Following the PRA’s review of loan-to-income (LTI) flow limits, major lenders have moved toward 5.5x and 6x income multiples to support creditworthy borrowers
TwentyCi has found that the UK mortgage market is demonstrating remarkable resilience in the face of geopolitical uncertainty and sticky interest rates, according to its Q1 2026 Property & Homemover Report.
The latest data reveals a widening “Affordability Paradox”: while fixed rates have pushed back above the 5% mark, the monthly cost of servicing a mortgage remains significantly lower than renting in every single UK region. On average, UK homeowners are saving £493 per month compared to tenants, a gap that widens to around £1,000 per month in London.
As rental costs now consume a record 45.5% of median disposable income, the report highlights a critical shift in the lending landscape. Following the PRA’s review of loan-to-income (LTI) flow limits, major lenders, including Nationwide, Halifax, and Barclays, have moved toward 5.5x and 6x income multiples to support creditworthy borrowers.

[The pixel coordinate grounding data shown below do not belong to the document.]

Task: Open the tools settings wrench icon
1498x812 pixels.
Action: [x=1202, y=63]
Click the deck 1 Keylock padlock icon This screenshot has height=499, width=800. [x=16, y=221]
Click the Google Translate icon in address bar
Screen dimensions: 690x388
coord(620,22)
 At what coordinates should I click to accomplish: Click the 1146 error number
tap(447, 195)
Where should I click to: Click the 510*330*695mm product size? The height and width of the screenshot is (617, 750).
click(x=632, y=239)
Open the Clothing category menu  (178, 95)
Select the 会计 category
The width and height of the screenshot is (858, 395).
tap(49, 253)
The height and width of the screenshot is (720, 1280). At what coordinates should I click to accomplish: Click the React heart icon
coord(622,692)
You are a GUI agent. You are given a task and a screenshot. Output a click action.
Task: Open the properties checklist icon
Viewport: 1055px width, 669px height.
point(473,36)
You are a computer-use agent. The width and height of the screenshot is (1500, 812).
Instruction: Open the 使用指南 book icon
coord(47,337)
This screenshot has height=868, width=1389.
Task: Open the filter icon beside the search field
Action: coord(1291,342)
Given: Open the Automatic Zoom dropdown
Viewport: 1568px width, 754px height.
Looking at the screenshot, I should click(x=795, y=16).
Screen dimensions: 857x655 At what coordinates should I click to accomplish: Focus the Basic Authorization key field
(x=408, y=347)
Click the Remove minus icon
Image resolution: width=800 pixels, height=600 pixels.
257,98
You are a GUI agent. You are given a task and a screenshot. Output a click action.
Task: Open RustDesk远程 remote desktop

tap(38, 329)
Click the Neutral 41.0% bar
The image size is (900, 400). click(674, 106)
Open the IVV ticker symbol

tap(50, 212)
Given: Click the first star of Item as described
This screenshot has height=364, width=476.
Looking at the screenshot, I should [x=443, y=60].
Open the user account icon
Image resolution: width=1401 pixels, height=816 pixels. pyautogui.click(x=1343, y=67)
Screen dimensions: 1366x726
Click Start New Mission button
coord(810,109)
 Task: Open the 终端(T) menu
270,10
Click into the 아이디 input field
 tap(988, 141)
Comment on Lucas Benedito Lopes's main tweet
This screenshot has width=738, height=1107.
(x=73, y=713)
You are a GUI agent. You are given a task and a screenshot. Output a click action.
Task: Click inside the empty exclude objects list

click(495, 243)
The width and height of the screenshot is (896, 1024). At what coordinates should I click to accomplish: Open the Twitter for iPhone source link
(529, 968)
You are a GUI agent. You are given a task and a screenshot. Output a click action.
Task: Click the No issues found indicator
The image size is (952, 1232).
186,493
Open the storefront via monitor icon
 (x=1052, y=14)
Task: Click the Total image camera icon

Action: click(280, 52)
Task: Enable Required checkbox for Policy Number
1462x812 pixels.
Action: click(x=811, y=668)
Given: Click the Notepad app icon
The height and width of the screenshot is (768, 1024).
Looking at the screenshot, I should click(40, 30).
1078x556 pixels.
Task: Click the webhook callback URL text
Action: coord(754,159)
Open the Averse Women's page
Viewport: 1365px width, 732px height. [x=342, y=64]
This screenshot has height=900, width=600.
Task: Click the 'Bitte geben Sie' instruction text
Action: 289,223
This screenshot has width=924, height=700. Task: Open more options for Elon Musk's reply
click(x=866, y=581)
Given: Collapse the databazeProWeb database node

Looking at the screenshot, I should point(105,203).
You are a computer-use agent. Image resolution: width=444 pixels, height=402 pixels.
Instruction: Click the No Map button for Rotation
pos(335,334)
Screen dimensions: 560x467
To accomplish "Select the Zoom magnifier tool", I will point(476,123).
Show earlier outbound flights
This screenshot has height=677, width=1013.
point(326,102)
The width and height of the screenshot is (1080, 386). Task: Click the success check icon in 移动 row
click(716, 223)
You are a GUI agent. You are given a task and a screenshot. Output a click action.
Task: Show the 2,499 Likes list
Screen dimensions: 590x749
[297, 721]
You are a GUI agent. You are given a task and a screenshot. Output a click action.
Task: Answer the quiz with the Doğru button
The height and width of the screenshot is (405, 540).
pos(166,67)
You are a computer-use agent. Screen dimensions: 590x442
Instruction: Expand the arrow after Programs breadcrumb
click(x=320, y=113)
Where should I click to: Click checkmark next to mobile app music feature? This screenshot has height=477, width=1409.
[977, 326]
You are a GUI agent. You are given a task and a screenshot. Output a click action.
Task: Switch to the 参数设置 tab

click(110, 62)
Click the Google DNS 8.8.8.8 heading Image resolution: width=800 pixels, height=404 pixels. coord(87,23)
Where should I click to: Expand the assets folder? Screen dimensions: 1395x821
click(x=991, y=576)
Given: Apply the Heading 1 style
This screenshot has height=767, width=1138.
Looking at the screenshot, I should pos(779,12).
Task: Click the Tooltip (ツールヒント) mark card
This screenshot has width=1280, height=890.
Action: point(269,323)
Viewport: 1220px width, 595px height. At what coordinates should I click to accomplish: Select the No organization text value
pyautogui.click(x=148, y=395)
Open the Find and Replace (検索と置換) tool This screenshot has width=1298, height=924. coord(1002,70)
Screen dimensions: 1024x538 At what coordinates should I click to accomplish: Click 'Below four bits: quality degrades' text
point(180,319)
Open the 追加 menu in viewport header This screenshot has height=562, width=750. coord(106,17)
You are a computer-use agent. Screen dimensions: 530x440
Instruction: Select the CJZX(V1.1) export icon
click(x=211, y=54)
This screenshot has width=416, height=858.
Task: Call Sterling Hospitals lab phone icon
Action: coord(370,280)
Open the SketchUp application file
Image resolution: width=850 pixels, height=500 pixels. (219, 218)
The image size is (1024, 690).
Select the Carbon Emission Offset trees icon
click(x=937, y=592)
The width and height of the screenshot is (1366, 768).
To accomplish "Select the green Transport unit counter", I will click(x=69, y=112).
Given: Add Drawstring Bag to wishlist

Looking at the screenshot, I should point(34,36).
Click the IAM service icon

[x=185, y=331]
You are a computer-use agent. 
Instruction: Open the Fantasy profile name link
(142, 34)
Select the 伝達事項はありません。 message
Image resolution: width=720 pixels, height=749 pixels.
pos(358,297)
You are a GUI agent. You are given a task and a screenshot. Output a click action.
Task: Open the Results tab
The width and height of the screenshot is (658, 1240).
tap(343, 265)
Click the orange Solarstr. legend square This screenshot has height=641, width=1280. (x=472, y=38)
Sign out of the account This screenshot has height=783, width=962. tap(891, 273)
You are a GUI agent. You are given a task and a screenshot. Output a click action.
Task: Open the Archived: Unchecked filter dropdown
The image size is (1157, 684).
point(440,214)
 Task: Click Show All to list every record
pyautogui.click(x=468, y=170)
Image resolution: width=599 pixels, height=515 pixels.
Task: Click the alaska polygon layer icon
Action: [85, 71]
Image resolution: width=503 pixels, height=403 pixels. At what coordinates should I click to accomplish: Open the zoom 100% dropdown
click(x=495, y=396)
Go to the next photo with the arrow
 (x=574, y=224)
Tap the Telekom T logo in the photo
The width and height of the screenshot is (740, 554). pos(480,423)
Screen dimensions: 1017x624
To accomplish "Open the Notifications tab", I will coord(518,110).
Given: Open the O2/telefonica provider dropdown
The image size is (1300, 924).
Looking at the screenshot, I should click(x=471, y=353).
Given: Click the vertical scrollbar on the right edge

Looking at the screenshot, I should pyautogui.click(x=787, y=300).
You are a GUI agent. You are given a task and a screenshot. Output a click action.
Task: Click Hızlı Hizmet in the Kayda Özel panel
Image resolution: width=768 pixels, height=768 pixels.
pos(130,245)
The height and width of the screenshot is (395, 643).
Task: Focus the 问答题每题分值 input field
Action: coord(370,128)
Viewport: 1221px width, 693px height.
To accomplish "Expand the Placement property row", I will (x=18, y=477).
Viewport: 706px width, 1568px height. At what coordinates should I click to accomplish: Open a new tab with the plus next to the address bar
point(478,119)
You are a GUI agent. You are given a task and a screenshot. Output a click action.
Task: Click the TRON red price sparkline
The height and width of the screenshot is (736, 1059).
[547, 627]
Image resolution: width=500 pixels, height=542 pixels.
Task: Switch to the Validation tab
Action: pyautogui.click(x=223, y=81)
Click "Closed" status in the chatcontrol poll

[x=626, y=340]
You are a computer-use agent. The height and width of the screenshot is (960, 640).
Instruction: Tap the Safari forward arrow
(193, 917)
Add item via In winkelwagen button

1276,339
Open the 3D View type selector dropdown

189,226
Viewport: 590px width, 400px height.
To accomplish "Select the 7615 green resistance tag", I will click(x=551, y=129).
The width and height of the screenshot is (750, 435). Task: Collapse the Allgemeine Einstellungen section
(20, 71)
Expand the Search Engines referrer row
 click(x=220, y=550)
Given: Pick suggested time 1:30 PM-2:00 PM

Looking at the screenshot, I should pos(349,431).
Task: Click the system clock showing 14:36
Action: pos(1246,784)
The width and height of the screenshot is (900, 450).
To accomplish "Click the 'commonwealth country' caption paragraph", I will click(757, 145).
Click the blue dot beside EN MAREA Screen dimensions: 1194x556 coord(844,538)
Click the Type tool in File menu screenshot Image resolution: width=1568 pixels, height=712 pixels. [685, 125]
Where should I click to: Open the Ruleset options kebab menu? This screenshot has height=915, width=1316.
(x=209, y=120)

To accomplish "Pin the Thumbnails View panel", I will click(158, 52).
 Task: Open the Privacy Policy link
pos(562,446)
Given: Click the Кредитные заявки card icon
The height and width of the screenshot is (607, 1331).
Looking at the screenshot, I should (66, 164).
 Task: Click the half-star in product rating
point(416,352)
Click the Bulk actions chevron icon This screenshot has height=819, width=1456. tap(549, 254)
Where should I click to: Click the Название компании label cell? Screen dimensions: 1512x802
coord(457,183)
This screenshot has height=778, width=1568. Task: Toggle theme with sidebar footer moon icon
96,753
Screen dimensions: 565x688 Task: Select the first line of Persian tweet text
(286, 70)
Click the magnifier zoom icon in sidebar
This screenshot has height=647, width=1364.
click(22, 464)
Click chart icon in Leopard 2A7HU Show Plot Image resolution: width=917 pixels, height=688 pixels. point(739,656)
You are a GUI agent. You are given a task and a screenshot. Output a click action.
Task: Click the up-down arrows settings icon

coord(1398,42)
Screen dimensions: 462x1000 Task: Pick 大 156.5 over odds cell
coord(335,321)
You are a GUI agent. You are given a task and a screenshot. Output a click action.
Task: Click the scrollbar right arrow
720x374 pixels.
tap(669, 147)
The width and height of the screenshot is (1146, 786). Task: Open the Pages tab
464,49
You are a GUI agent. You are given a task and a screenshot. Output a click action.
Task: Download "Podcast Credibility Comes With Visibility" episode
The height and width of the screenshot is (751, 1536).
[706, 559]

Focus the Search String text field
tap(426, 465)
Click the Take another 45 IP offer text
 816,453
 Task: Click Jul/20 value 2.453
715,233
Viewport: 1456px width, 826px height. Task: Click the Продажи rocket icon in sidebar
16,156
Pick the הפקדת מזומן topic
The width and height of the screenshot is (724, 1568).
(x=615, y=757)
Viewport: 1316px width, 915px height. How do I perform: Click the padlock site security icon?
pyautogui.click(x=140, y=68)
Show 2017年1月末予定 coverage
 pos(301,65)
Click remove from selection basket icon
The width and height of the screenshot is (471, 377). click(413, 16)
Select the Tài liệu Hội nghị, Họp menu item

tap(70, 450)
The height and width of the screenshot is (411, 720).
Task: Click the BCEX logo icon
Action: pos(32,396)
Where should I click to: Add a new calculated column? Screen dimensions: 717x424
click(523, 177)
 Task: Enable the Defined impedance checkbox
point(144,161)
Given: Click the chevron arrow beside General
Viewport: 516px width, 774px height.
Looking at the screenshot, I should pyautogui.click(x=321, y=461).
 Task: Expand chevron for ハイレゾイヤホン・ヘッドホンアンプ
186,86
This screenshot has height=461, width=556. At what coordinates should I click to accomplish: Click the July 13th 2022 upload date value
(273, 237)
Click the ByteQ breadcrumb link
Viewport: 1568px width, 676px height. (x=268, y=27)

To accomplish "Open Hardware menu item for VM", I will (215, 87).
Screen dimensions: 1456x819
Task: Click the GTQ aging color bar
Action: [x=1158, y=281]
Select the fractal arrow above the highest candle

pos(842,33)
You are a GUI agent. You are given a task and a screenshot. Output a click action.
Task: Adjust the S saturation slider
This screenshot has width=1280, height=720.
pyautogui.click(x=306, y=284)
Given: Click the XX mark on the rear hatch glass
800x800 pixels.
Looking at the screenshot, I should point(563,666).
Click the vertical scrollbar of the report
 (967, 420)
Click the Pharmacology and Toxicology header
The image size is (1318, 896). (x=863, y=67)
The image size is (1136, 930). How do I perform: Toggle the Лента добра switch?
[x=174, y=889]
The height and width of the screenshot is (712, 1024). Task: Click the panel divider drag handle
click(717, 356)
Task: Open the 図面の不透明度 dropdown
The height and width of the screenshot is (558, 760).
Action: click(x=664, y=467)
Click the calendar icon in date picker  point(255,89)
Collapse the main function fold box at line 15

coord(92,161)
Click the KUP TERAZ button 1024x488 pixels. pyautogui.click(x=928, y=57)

The report notes that the lending industry is starting to follow the arithmetic. In southern regions where stock is tightest, these higher LTI products are moving from ‘niche’ to ‘necessary,’ with some lenders reporting a five-fold rise in applications at these higher multiples during the last year.
Meanwhile, the average time to exchange has risen to 134 days (a 7-day increase year-on-year). TwentyCi claims that this highlights the urgent need for the industry to adopt digital infrastructure and upfront property information to protect mortgage offers from expiring.
For buy-to-let lenders, the report offers a mixed picture. While rental stock availability is finally improving, up 18.8% year-on-year to a six-year high, affordability is hitting a ceiling. Let-agreed prices dropped by 2% in Q1, suggesting that while yields remain high, the era of double-digit rental growth may be tapering off as tenant incomes reach a breaking point.
Colin Bradshaw, CEO of TwentyCi, commented: Global disruption and fixed rates surging back above 5% have certainly acted as a cooling influence, particularly in London. However, we are not seeing a ‘frozen’ market.
He said: With supply up 5% and transactions tracking higher than both 2023 and 2024, the market is continuing to tick along nicely. The real story for 2026 is the sheer necessity of homeownership; when renting costs nearly 50% of take-home pay, the drive for mortgage approval remains the primary financial goal for UK households.